--- START ---

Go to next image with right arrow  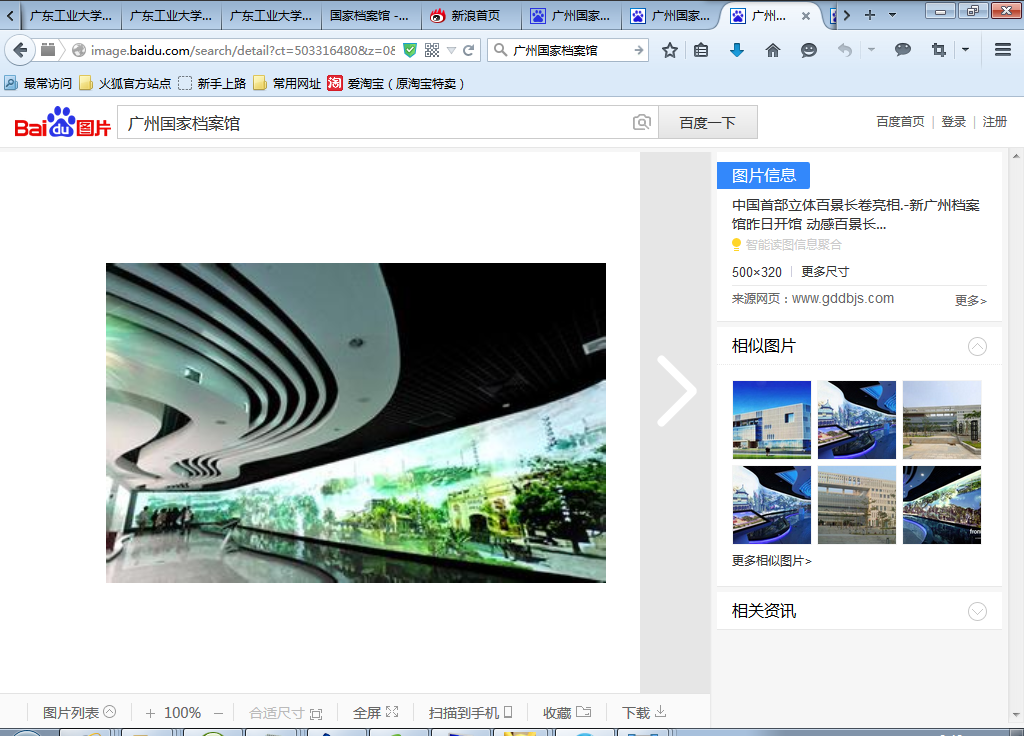[676, 391]
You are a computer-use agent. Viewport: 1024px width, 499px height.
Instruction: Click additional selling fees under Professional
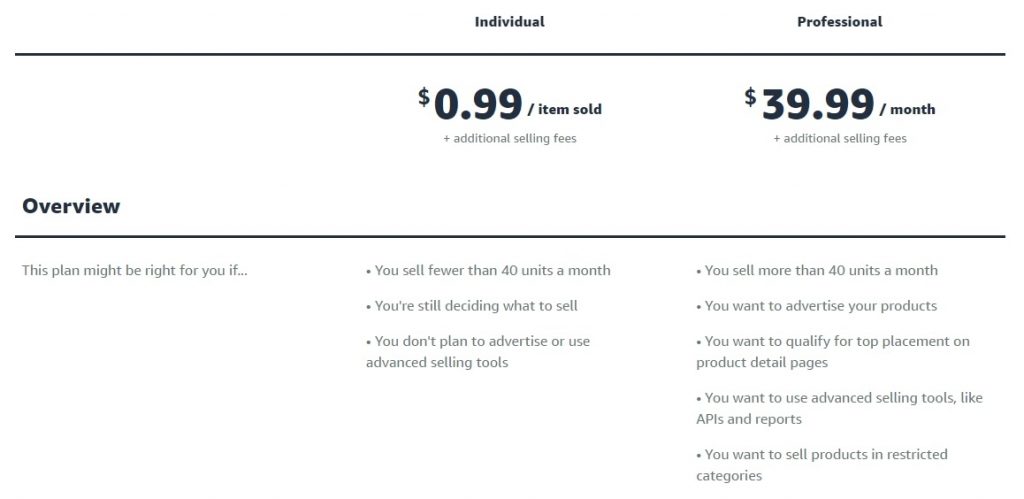pyautogui.click(x=840, y=138)
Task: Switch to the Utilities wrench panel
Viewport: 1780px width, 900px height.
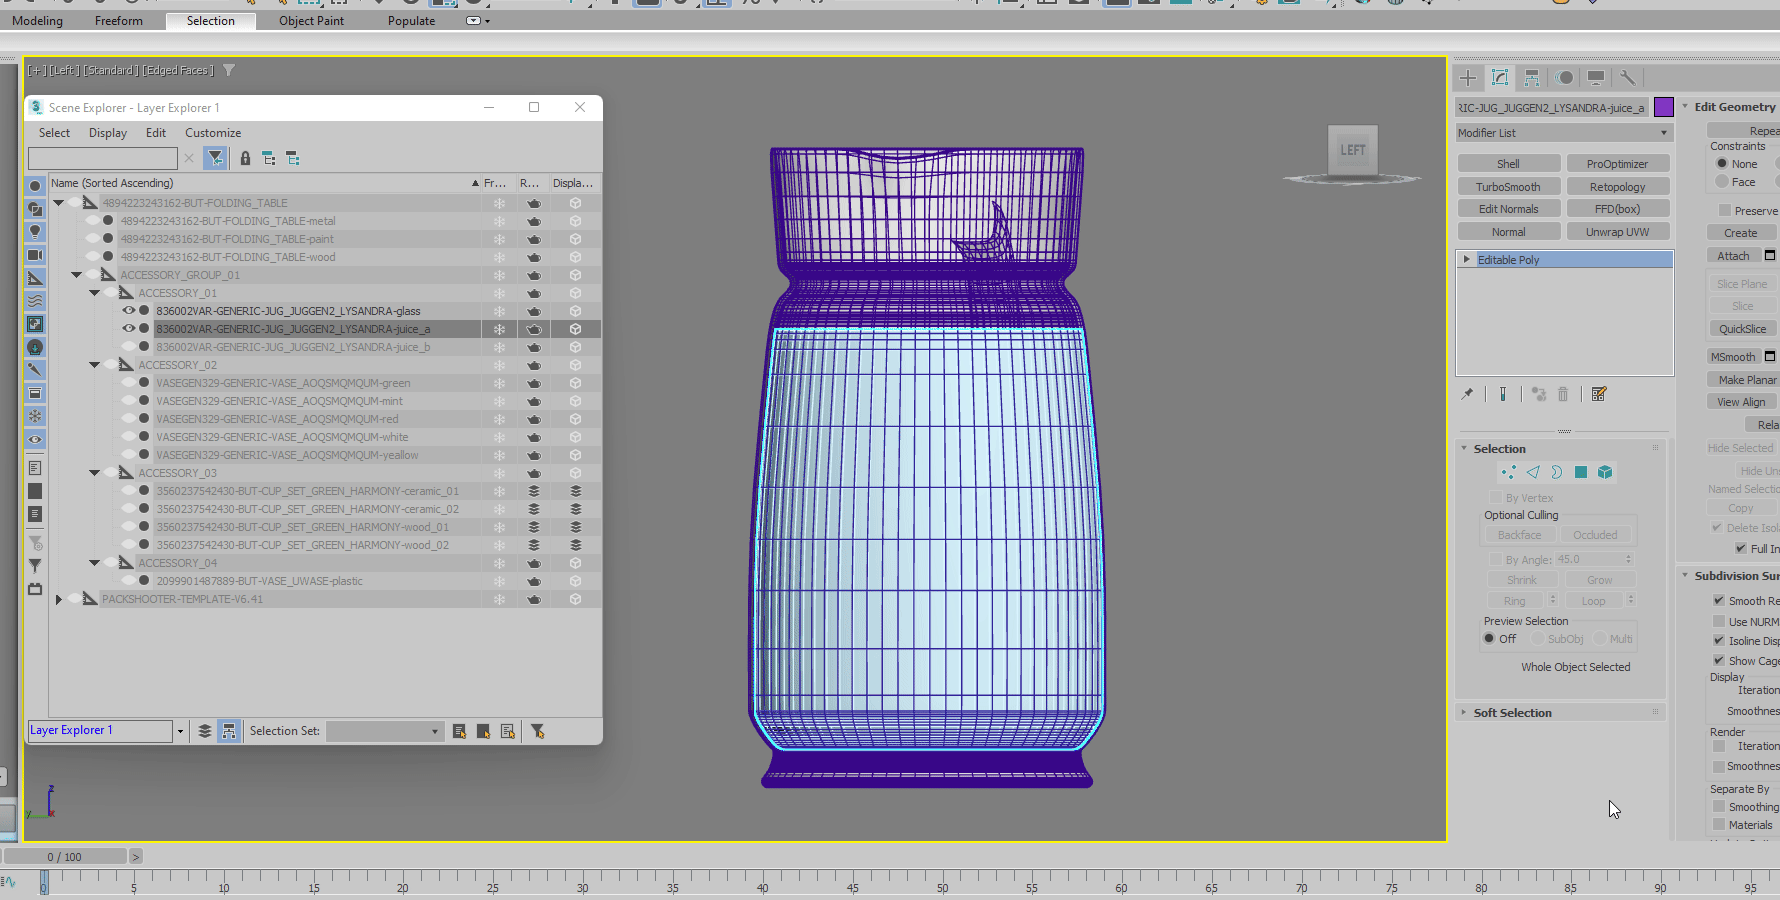Action: 1627,78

--- END ---

TASK TO COMPLETE: Each line from the one with "You are a computer-use" through the final line of the records must be copied exactly, with no pictures and no additional lines.

OUTPUT OF THE EXERCISE:
You are a computer-use agent. Viewport: 1024px width, 499px height.
Instruction: Click additional selling fees under Professional
pyautogui.click(x=840, y=138)
Task: Switch to the Utilities wrench panel
Viewport: 1780px width, 900px height.
Action: 1627,78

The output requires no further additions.